US data centres are using more electricity than they need. It takes 34 power plants, each capable of generating 500 megawatts of electricity, to power all of the data centres in operation currently. By 2020, the US will need another 17 similarly sized power plants to meet projected data centre energy demands as economic activity becomes increasingly digital.

Any increase in the use of fossil fuels to generate electricity will result in an increase in carbon emissions. But added pollution is not an inevitability, according to a new report on data centre energy efficiency from the National Resources Defence Council (NRDC), an environmental action organisation.

Across the US, data centres in total used 91 billion kilowatt-hours of electrical energy in 2013, and they will be using 139 billion kilowatt-hours by 2020 — a 53% increase.

Efficiency dividend
The report argues that an improvement in energy efficiency practices by data centres could cut energy waste by at least 40%. The problems hindering efficiency include “comatose” servers, also known as ghost servers, which use power but do not run any workloads; overprovisioned IT resources; lack of virtualisation; and procurement models that don’t address energy efficiency. The typical computer server operates at no more than 12% to 18% of capacity, and as many as 30% of servers are comatose, the report states.

The paper tallies up the consequences of inattention to data centre energy efficiency on a national scale. It was assembled and reviewed with help from several organisations, including Microsoft, Google, Dell, Intel, The Green Grid, Uptime Institute and Facebook, all of which made “technical and substantial contributions.”
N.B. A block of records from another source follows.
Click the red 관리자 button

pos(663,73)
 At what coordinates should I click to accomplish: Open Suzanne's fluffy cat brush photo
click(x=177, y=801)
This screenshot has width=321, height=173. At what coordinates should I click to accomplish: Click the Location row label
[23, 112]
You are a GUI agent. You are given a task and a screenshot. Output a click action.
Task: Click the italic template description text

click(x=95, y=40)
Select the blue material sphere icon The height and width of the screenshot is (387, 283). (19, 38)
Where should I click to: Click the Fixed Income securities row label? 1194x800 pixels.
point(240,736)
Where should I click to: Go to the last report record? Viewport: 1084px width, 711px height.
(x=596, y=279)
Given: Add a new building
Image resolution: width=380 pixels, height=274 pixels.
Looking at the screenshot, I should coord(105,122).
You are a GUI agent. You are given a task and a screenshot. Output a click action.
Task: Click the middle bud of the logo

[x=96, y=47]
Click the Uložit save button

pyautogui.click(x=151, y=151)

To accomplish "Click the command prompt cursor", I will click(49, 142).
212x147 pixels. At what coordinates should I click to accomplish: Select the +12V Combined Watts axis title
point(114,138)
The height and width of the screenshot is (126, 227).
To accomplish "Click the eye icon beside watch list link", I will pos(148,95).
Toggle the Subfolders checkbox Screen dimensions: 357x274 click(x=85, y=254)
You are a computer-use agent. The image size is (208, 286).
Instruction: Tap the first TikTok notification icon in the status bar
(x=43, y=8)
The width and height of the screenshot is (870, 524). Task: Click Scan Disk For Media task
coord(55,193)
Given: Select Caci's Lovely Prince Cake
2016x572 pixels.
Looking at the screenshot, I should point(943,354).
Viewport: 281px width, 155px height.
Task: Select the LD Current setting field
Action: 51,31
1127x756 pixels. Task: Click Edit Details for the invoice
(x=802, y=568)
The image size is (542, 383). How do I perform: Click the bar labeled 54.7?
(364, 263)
The NRDC makes a sharp distinction between large data centres run by large cloud providers, which account for about 5% of all data centre energy usage, and smaller, less-efficient facilities. Throughout the industry, there are “numerous shining examples of ultra-efficient data centres,” the study notes. These are not the problem. It is the thousands of other mainstream business and government data centres, and small, corporate or multi-tenant operations, that are the problem, the paper argues.